Tax on property income should be made final

KARACHI: The Federal Board of Revenue (FBR) has been urged to rationalize rental income from property and individuals or Association of Persons (AOPs) should be taxes as full and final discharge of tax liability.

Karachi Tax Bar Association (KTBA) in its proposals for budget 2021/2022 said that the rental income from property, AOP or individual and company (taxable as separate block of income) should be taxed at a uniform rate of 15 percent of the gross rent as full and final discharge of tax liability.

The tax bar said that at present for every person except companies the income from property is chargeable to tax at the rate specified in Division (VIA) of Part-I of the First Schedule, which is considered to be their final tax liability and they are not allowed any expenditure against gross rent, except option provided under sub-section (7) of section 15A of the Income Tax Ordinance, 2001.
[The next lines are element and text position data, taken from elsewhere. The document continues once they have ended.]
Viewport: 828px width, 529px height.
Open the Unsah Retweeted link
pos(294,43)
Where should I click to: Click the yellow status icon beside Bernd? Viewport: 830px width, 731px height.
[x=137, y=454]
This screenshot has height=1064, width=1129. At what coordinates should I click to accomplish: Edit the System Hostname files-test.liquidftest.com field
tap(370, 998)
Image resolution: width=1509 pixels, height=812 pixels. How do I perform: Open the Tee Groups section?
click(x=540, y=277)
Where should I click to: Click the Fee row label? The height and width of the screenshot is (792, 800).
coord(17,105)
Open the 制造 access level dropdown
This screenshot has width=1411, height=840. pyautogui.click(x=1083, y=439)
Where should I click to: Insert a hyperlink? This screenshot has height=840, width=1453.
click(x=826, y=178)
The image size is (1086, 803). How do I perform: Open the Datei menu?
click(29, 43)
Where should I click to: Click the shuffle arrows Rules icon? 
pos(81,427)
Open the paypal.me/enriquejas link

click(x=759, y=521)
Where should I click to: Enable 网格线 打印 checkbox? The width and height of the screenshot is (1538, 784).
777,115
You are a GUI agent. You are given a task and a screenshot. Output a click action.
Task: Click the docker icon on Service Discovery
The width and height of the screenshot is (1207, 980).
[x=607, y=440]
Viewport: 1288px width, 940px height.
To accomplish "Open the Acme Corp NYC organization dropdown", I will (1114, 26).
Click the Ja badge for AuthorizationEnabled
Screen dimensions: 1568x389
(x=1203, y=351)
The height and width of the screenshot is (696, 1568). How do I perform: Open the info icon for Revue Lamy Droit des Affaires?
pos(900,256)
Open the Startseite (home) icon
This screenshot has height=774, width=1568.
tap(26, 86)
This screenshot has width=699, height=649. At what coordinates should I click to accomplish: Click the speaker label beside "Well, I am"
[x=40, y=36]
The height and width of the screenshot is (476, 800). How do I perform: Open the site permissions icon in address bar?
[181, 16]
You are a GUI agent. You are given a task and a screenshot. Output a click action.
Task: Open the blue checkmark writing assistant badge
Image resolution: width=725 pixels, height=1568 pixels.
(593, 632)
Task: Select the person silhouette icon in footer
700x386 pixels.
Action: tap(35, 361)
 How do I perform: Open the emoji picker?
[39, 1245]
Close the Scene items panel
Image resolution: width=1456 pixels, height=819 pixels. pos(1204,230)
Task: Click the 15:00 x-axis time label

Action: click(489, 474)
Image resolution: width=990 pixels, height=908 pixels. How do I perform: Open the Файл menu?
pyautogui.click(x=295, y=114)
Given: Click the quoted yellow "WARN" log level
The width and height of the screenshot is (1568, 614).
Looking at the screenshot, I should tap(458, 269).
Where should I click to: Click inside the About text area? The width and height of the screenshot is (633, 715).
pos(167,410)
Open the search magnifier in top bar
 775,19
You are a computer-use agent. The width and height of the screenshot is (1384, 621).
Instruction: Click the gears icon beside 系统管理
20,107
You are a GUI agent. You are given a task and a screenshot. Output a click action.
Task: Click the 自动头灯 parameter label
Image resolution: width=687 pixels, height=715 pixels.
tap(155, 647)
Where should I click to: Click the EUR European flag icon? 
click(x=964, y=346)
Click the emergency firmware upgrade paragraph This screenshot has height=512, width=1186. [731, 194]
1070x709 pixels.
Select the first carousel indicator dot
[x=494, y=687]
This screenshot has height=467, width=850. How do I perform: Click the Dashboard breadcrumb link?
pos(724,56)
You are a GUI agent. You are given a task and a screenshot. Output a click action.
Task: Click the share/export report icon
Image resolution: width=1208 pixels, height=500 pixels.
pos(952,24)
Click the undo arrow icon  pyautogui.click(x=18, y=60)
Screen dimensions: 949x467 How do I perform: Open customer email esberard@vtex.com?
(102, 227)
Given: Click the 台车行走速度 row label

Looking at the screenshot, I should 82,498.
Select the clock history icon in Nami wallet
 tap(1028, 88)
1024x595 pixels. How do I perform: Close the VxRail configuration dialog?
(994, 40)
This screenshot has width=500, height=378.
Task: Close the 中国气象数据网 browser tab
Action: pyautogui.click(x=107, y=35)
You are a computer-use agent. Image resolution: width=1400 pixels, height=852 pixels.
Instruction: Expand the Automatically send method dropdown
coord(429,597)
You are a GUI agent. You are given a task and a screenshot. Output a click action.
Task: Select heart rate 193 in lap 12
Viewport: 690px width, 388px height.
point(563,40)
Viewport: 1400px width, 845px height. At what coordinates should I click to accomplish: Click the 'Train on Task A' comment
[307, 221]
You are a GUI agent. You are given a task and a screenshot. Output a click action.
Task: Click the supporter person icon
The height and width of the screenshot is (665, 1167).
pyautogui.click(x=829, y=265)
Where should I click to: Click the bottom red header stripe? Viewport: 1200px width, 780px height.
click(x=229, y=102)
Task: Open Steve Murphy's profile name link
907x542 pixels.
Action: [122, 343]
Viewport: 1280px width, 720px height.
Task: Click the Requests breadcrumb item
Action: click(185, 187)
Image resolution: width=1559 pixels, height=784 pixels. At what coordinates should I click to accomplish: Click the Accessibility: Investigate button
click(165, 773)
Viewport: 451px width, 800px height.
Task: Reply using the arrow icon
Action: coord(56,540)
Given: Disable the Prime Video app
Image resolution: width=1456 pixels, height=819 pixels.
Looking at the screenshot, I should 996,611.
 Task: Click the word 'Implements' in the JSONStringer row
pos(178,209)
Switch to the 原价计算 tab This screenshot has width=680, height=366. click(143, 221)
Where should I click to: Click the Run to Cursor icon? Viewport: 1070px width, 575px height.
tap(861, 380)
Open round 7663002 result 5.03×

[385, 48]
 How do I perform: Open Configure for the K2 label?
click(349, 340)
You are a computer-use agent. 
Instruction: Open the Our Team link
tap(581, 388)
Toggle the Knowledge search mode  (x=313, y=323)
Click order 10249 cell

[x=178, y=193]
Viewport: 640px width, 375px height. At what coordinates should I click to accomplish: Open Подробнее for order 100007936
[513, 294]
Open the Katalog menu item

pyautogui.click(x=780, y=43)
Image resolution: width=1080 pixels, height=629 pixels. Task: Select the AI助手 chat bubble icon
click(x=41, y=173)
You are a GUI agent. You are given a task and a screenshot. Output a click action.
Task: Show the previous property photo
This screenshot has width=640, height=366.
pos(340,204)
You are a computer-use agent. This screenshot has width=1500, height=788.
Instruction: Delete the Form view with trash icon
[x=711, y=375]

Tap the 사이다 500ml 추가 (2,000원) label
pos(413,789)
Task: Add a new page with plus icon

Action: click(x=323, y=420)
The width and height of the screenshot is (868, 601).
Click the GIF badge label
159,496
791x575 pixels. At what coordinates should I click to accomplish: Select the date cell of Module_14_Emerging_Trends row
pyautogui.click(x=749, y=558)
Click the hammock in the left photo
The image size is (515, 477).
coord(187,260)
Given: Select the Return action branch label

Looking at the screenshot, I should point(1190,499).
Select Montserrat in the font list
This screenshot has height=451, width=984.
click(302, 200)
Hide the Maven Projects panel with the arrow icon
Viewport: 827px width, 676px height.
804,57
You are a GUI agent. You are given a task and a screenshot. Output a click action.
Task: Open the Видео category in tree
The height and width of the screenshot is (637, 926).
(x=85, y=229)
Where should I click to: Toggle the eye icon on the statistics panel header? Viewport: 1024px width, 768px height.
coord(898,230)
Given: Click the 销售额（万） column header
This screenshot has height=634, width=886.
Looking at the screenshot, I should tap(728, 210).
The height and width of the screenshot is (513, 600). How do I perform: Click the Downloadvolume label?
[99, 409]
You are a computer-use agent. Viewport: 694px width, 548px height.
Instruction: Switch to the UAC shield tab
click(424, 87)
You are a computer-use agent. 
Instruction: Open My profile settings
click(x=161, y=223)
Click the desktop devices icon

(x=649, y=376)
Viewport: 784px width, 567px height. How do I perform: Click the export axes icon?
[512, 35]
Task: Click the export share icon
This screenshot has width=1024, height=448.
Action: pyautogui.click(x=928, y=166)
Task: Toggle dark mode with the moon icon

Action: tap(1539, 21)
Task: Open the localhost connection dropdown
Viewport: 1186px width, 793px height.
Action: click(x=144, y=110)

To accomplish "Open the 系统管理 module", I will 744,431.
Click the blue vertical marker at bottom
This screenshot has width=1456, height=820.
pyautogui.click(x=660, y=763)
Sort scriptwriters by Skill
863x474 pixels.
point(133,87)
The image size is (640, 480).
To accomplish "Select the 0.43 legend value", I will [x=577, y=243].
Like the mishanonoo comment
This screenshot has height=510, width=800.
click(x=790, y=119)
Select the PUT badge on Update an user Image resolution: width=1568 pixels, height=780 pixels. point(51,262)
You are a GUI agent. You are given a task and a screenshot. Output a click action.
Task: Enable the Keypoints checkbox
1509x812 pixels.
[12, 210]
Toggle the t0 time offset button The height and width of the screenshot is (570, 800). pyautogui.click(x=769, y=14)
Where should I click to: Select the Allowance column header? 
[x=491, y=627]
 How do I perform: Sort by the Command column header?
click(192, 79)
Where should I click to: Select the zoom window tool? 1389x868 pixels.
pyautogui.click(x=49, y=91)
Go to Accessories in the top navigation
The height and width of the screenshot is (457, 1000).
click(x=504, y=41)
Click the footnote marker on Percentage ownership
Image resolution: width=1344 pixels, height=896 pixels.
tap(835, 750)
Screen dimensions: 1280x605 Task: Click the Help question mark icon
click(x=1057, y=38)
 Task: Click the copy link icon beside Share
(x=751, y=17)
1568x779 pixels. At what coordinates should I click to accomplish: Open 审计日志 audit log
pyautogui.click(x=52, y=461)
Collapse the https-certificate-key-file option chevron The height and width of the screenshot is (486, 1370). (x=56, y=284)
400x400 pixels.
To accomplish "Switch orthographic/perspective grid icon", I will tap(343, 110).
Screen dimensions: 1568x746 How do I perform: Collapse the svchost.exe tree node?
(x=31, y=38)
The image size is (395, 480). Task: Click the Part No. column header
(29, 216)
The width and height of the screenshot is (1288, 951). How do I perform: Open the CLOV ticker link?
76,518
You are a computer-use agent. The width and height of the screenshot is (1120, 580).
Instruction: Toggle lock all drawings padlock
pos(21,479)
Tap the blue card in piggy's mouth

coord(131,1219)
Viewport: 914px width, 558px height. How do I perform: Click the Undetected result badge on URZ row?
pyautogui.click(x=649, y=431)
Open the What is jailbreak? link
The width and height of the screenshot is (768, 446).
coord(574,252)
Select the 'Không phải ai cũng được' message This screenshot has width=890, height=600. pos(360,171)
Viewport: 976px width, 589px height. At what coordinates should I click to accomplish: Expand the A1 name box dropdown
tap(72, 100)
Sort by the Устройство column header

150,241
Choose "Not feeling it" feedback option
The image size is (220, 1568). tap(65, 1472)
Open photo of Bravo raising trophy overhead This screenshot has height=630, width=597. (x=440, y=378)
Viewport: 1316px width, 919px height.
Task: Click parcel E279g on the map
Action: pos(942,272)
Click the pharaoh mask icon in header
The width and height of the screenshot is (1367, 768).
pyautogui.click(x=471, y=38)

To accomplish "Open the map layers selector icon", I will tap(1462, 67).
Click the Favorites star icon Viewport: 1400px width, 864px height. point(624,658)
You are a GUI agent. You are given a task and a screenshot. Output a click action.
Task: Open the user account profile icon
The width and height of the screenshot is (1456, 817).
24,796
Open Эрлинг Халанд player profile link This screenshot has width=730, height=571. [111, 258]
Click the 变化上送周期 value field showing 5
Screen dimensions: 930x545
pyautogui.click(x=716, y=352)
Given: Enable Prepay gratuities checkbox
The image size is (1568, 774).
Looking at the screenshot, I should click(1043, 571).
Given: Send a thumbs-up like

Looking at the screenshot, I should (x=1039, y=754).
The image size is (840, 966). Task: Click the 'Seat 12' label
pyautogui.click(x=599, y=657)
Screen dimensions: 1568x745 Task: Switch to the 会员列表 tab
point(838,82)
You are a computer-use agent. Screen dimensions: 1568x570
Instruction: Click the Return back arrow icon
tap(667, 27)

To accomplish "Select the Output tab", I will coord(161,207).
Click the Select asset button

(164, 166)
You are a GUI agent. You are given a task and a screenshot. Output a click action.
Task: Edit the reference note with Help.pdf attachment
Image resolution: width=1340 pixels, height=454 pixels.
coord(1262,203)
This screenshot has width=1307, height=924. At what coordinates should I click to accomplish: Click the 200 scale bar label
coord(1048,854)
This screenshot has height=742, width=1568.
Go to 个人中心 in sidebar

The companies are required to pay normal tax (current at 29 percent) on such income after adjustment of admissible expenditure out of gross rent.

The tax rate on rental income has been gradually increased from 20 percent to 35 percent for individuals and AOPs vide the Finance Act, 2019.

Apart from that the lessor is also required to pay Sindh Sales Tax at 3 percent to SRB. It makes the total tax impact very unfair and exorbitant.

The current taxation framework makes the total tax impact on property income very unfair and exorbitant.

The KTBA further suggested that rental income taxable under normal tax regime should be allowed to be adjusted against business loss. The restriction imposed through Finance Act, 2013 needs to be reconsidered.

The impact of taxes (direct and indirect) on rental income will be rationalized. Investors will be encouraged to declare their genuine rental income.